**The problem:** Leave out the pictures and restate exactly, and only, the lines from the one that contains "Instruction: Pick the $10,000 preset amount" through the final line of the material below.

────

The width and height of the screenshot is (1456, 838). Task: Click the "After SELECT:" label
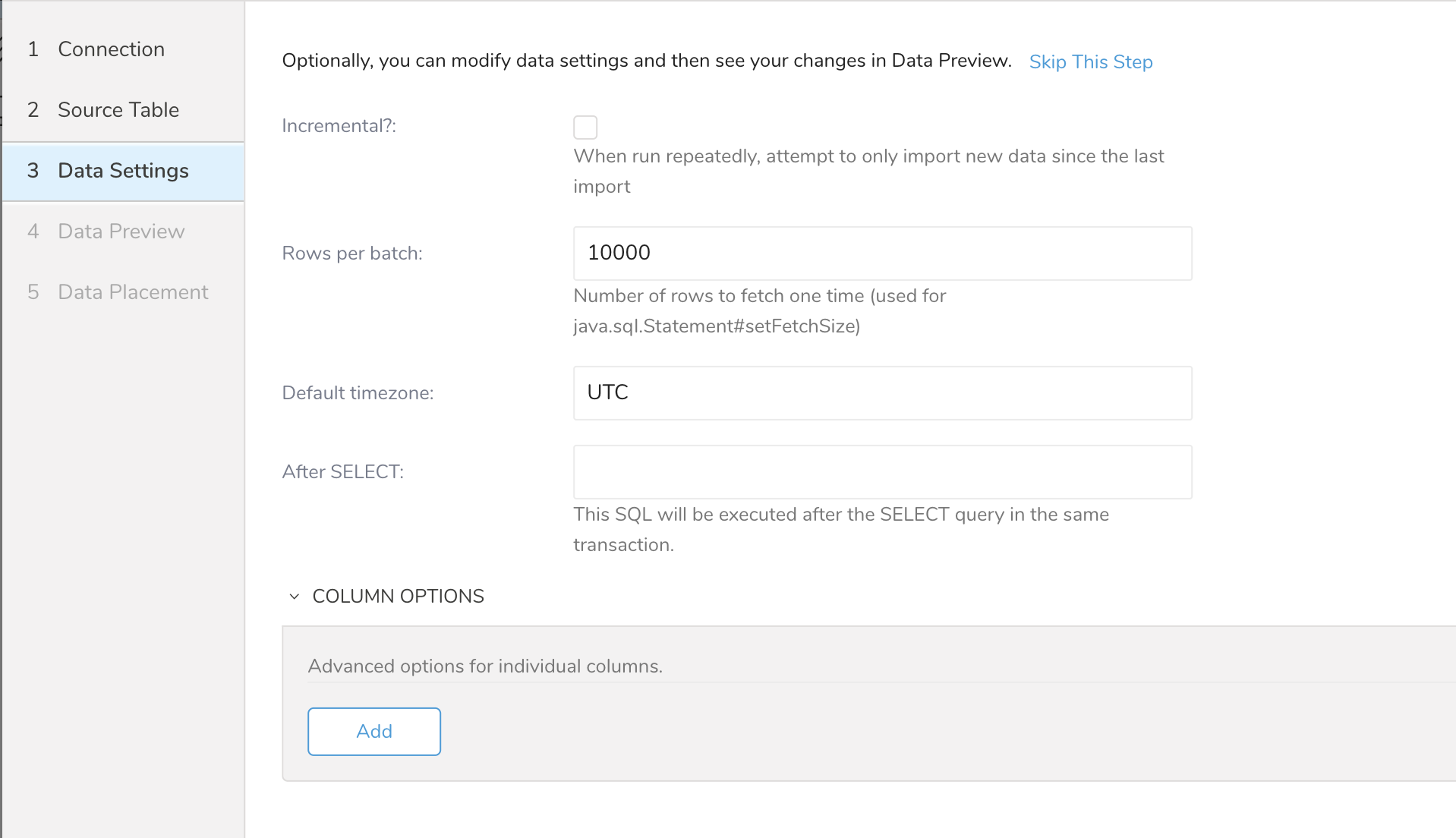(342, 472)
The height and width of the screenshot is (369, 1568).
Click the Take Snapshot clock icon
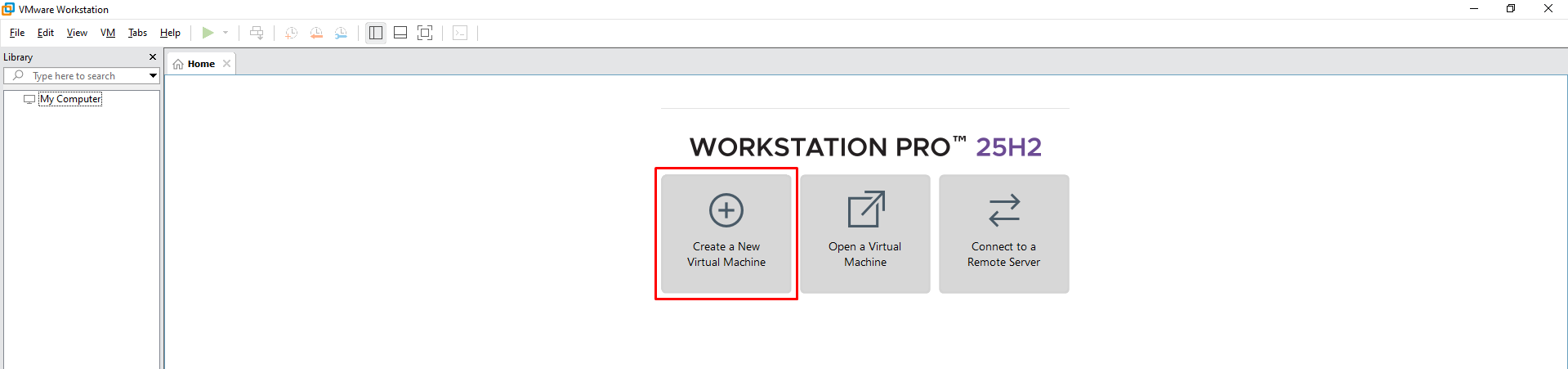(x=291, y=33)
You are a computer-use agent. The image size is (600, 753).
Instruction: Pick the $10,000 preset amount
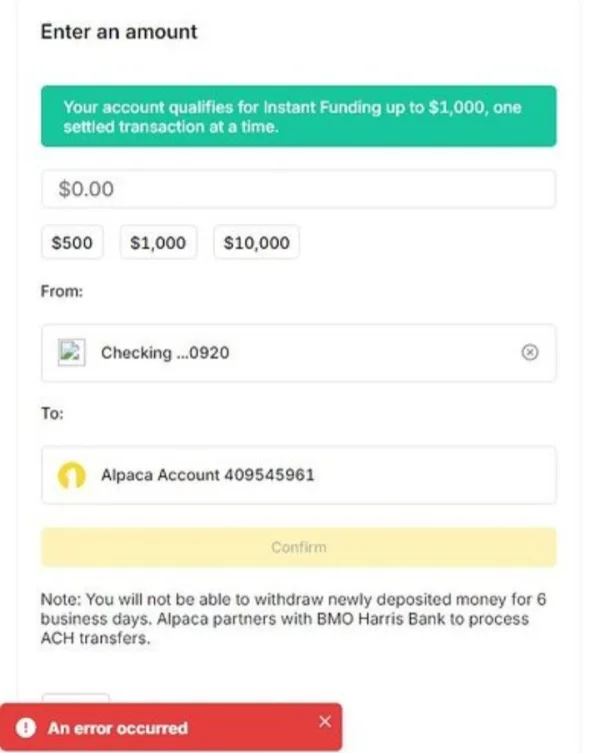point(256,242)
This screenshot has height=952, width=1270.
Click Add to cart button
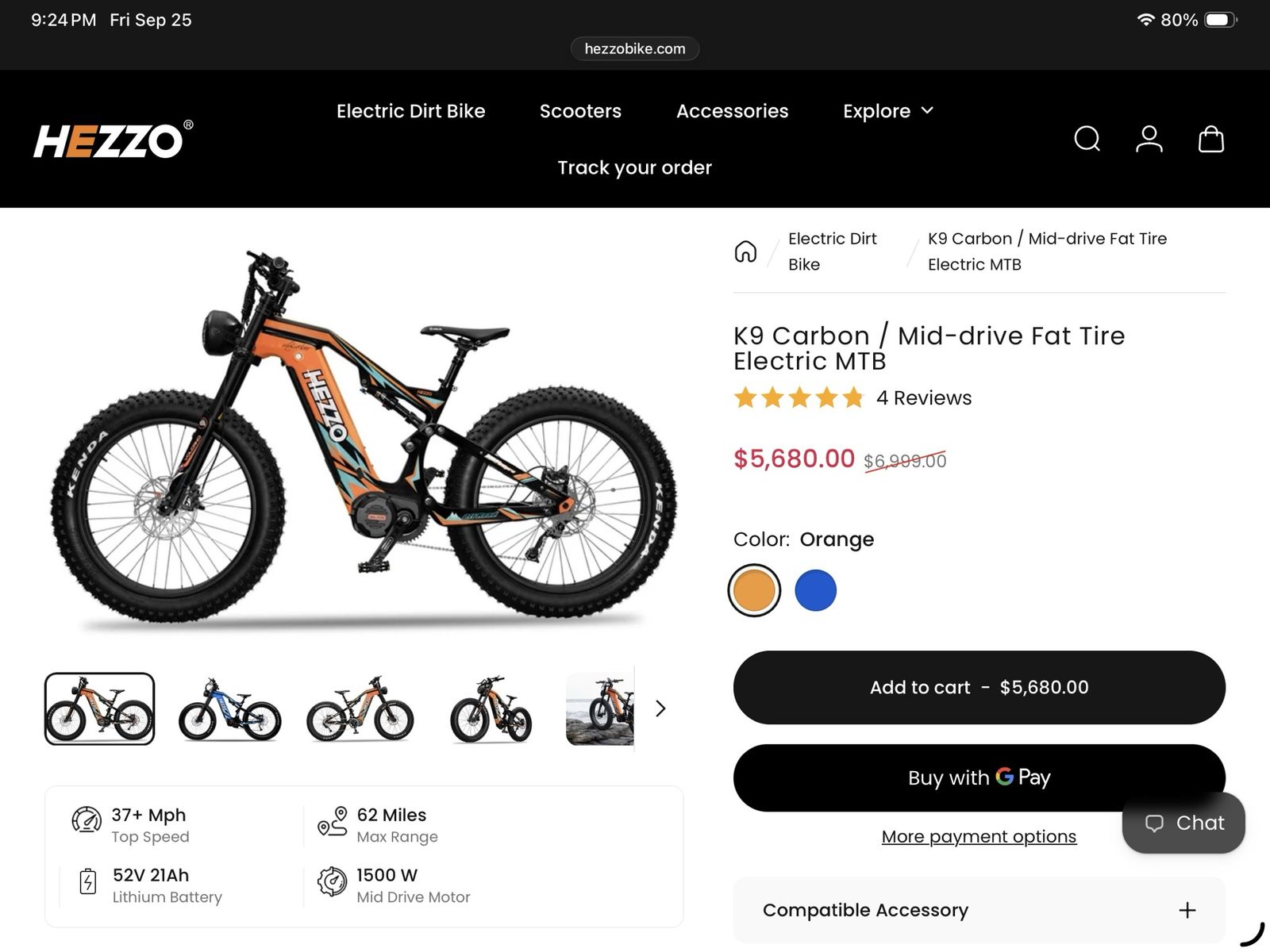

────

**Response below:**
Instruction: Pick the $10,000 preset amount
point(256,242)
This screenshot has height=952, width=1270.
Click Add to cart button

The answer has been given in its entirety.